### YOUR TASK
Every record below must be set down again exactly as given.

Records excerpted from a collection:
▶

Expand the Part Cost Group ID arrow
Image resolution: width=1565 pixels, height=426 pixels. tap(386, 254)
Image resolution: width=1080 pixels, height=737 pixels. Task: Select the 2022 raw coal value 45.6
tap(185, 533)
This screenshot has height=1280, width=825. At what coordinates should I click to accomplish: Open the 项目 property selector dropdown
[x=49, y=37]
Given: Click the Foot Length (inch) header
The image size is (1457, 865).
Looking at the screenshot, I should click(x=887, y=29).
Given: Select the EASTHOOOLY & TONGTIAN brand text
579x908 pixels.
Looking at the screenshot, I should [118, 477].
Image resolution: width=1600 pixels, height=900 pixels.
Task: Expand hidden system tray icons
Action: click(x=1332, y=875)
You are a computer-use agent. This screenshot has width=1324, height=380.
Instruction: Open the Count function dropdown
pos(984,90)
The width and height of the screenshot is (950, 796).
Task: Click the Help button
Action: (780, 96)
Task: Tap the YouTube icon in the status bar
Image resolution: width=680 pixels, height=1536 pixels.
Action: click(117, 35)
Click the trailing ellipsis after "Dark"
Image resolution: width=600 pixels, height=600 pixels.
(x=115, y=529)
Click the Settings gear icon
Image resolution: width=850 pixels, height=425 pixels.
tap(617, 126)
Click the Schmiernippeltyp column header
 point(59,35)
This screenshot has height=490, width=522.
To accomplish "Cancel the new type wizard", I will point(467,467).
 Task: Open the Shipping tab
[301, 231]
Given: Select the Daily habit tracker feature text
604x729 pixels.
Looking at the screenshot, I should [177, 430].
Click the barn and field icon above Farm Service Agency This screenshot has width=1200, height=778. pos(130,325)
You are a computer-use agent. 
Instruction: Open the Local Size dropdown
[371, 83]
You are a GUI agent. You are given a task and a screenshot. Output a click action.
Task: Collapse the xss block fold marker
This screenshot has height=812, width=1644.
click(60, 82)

◀

### TASK SOLUTION
Expand the Part Cost Group ID arrow
Image resolution: width=1565 pixels, height=426 pixels. tap(386, 254)
Image resolution: width=1080 pixels, height=737 pixels. Task: Select the 2022 raw coal value 45.6
tap(185, 533)
This screenshot has height=1280, width=825. At what coordinates should I click to accomplish: Open the 项目 property selector dropdown
[x=49, y=37]
Given: Click the Foot Length (inch) header
The image size is (1457, 865).
Looking at the screenshot, I should click(x=887, y=29).
Given: Select the EASTHOOOLY & TONGTIAN brand text
579x908 pixels.
Looking at the screenshot, I should [118, 477].
Image resolution: width=1600 pixels, height=900 pixels.
Task: Expand hidden system tray icons
Action: click(x=1332, y=875)
You are a computer-use agent. This screenshot has width=1324, height=380.
Instruction: Open the Count function dropdown
pos(984,90)
The width and height of the screenshot is (950, 796).
Task: Click the Help button
Action: (780, 96)
Task: Tap the YouTube icon in the status bar
Image resolution: width=680 pixels, height=1536 pixels.
Action: click(117, 35)
Click the trailing ellipsis after "Dark"
Image resolution: width=600 pixels, height=600 pixels.
(x=115, y=529)
Click the Settings gear icon
Image resolution: width=850 pixels, height=425 pixels.
tap(617, 126)
Click the Schmiernippeltyp column header
 point(59,35)
This screenshot has height=490, width=522.
To accomplish "Cancel the new type wizard", I will point(467,467).
 Task: Open the Shipping tab
[301, 231]
Given: Select the Daily habit tracker feature text
604x729 pixels.
Looking at the screenshot, I should [177, 430].
Click the barn and field icon above Farm Service Agency This screenshot has width=1200, height=778. pos(130,325)
You are a computer-use agent. 
Instruction: Open the Local Size dropdown
[371, 83]
You are a GUI agent. You are given a task and a screenshot. Output a click action.
Task: Collapse the xss block fold marker
This screenshot has height=812, width=1644.
click(60, 82)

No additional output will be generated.